Copy out each line of the entries below in which the string "Task" appears.

DATASET RECORDS Block Start

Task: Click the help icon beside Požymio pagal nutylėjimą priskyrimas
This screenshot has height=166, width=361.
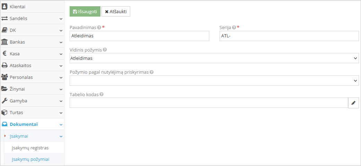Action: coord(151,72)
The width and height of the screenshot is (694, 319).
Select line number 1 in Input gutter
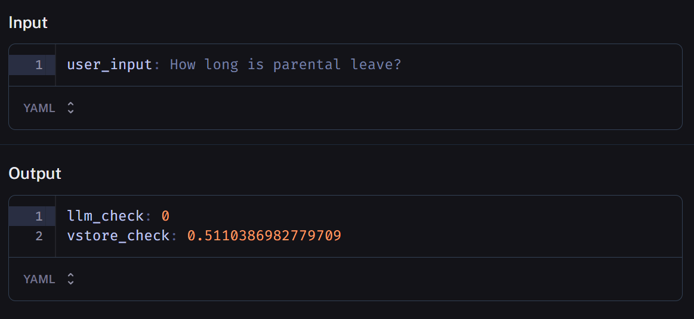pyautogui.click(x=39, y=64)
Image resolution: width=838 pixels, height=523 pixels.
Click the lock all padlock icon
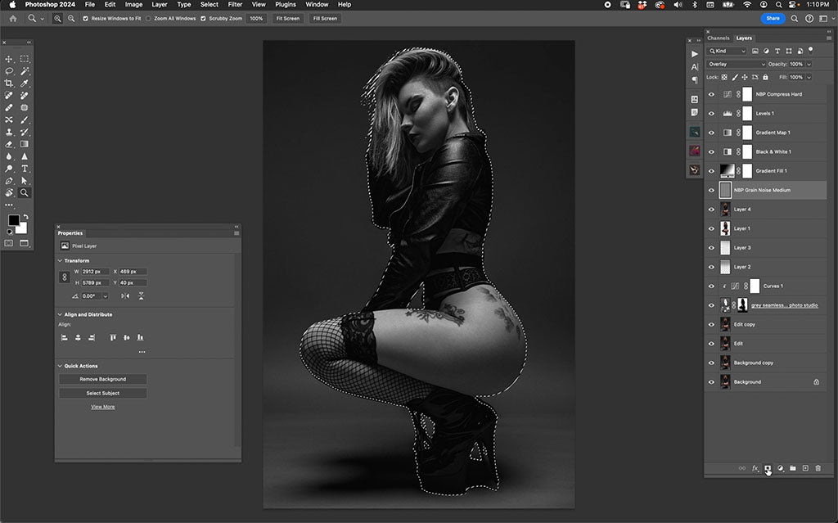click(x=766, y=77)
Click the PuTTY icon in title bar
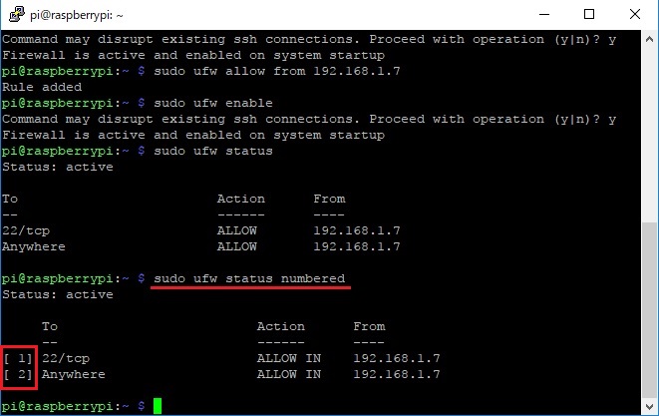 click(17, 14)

DATASET RECORDS Block End
DATASET RECORDS Block Start

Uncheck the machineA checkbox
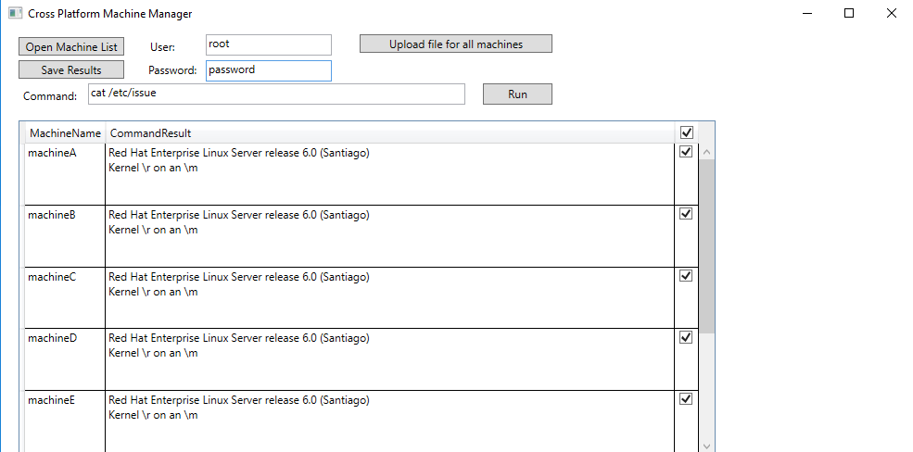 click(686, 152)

DATASET RECORDS Block End
DATASET RECORDS Block Start

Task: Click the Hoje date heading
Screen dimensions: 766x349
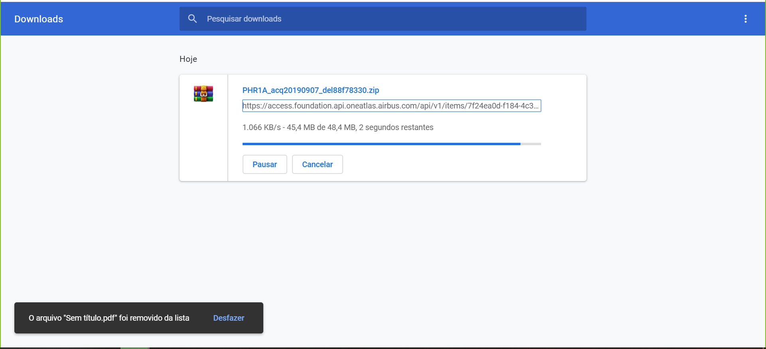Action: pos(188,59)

DATASET RECORDS Block End

EXPECTED ANSWER:
Task: Click the help icon beside Požymio pagal nutylėjimą priskyrimas
Task: Click the Hoje date heading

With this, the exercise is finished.